The results, compared to control mice also infected with human metastatic breast cancer cells, were dramatic.
Between 125 and 160 metastatic nodules formed in each lung of all the control mice. But in the rodents in which SATB1 was suppressed, the number was between zero and five.
Deliberately over-expressing the gene had the opposite effect, causing the cancer cells to rapidly reproduce and run amok.
Translating the study's findings into an effective treatment for cancer would require targeting only the tumours in which the SATB1 gene has become overly active.
A drug that blocked the gene throughout the body would compromise its critical -- and normal -- role in activating the immune system.

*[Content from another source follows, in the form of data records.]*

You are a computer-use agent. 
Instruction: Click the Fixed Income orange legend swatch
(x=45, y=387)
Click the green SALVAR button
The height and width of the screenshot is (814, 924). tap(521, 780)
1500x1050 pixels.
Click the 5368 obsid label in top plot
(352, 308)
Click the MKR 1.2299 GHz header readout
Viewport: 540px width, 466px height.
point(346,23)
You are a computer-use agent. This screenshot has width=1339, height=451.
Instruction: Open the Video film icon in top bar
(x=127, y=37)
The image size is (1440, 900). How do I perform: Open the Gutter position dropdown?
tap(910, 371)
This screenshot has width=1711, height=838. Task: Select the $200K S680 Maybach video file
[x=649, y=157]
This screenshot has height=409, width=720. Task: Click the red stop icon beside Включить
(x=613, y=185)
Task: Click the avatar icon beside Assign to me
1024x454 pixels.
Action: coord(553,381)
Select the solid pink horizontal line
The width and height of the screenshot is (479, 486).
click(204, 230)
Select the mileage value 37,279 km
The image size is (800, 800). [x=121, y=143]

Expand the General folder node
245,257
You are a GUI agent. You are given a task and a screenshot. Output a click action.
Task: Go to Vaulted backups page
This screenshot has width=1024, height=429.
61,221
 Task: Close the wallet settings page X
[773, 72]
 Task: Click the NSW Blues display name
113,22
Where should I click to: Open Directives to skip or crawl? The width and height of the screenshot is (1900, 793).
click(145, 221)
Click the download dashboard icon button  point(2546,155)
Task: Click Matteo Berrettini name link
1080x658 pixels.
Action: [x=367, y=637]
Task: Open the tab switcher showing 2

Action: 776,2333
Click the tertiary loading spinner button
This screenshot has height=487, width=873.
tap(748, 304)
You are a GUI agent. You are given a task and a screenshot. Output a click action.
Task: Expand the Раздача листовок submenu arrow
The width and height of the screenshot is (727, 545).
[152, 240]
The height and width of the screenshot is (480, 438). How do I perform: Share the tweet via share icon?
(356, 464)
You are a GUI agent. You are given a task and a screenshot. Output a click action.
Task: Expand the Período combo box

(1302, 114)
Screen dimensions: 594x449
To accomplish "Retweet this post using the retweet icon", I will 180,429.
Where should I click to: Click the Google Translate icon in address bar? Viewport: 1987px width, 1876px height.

Kohwi-Shigematsu is working on a means for delivering an inhibitor via microscopic nanocapsules, and said trials on humans could start within a couple of years. Prognostic tools could be available within a year.
Kohwi-Shigematsu's research is part of a new wave of cancer studies focusing on the genetic origins of the disease.
Scientists have come to realise, she said, that there are gene expression patterns called prognosis signatures, genetic profiles found across primary tumours that have metastatic potential.
"And now we have identified the protein master regulator for metastatis," she said.
But the most basic question remains to be answered, she added. "What turns SATB1 on during the course of breast cancer progression? We just don't know."
According to the American Cancer Society, about 1.3 million women worldwide are diagnosed each year with breast cancer, and nearly half-a-million succumb to the disease.